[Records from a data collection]
— BEGIN —

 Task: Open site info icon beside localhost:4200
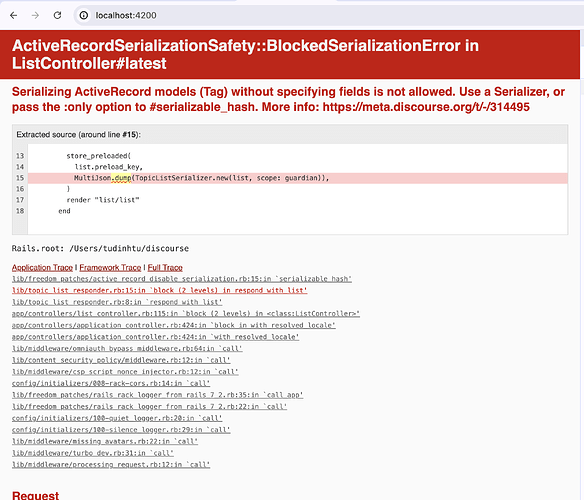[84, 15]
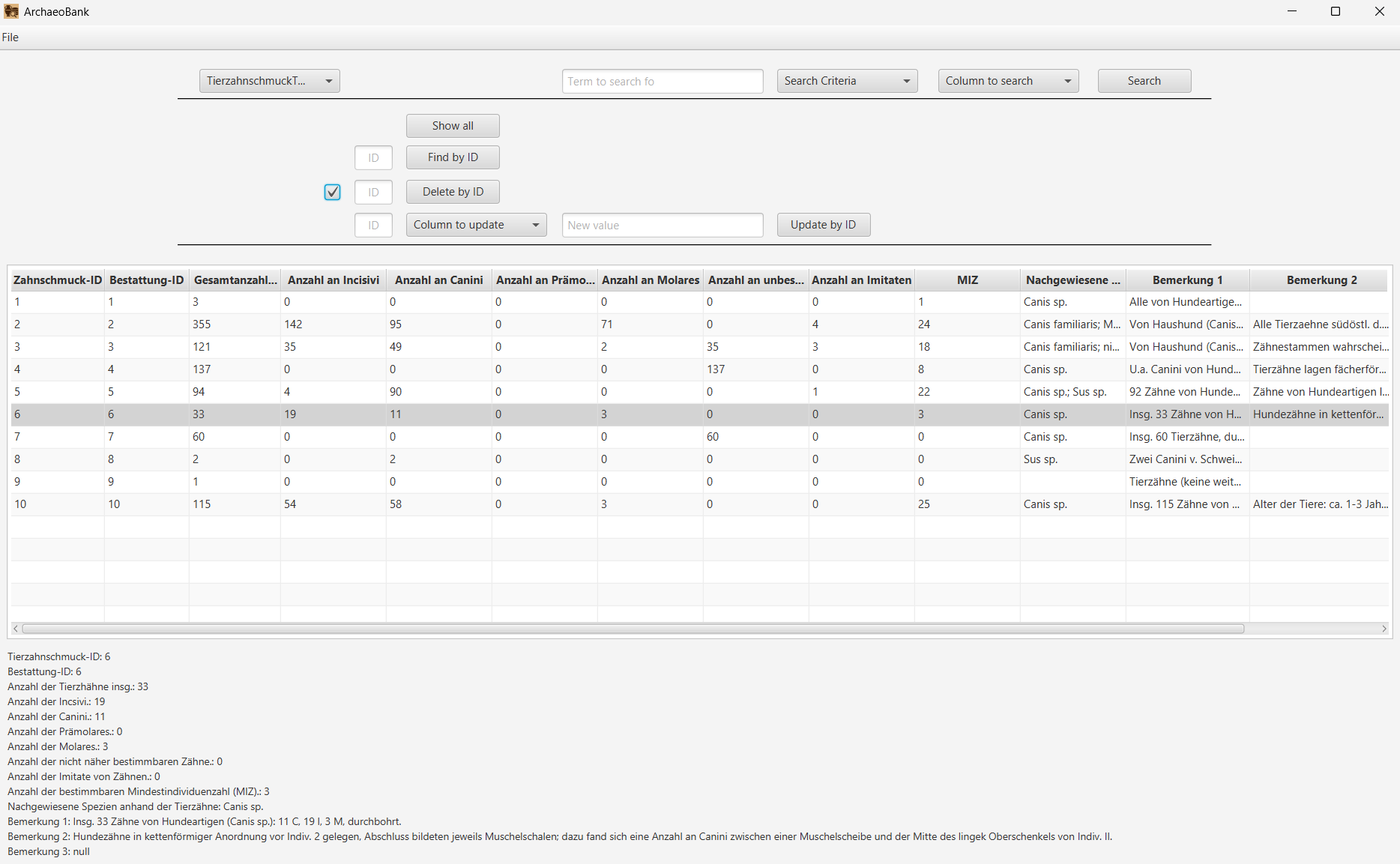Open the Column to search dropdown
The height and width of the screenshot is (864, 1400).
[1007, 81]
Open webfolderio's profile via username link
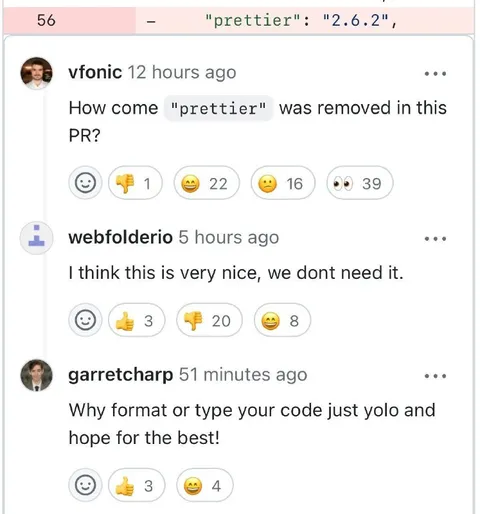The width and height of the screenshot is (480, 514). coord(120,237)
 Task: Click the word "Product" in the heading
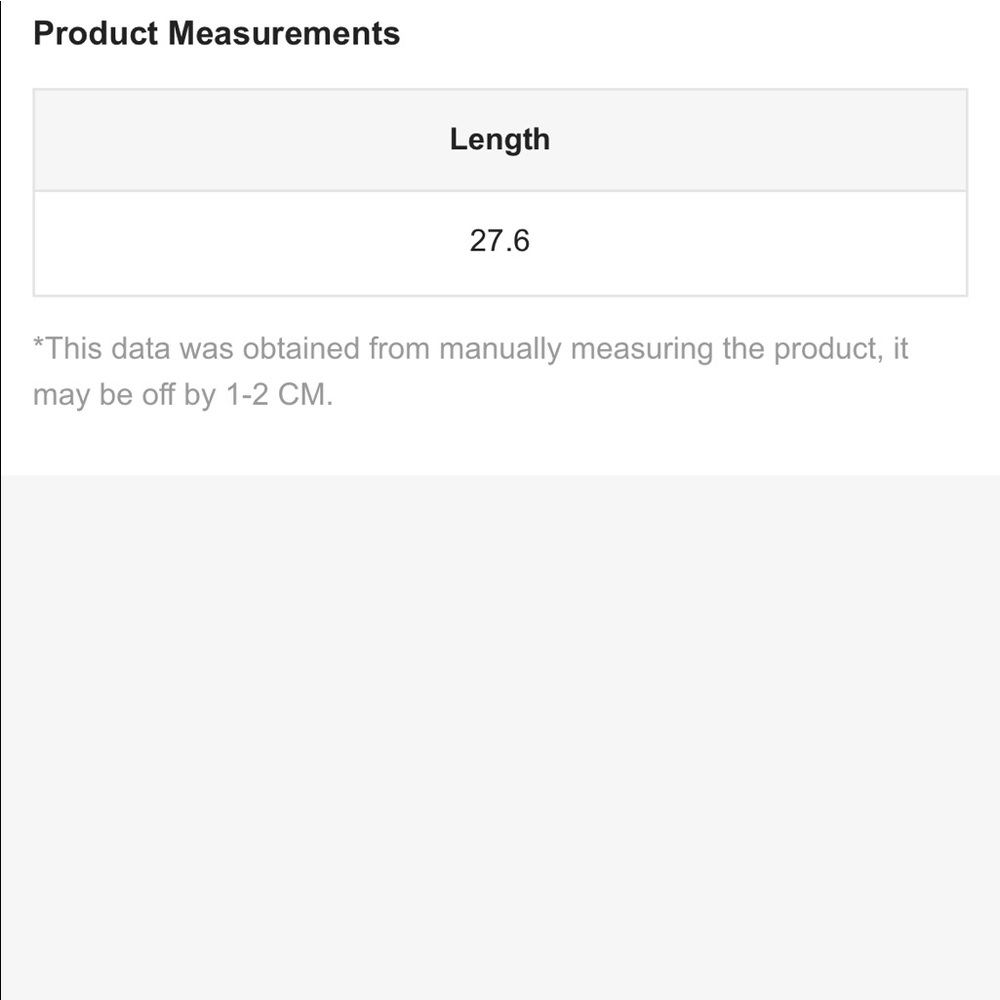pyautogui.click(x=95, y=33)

— END —

§ Problem: Rewrite the data above with each "Task" changed to "Instruction" and nothing else altered. Leave the pictures out of your answer.

§ Written response:
 Instruction: Open site info icon beside localhost:4200
[84, 15]
Open the Column to search dropdown
The height and width of the screenshot is (864, 1400).
[1007, 81]
Open webfolderio's profile via username link
The width and height of the screenshot is (480, 514). coord(120,237)
 Instruction: Click the word "Product" in the heading
pyautogui.click(x=95, y=33)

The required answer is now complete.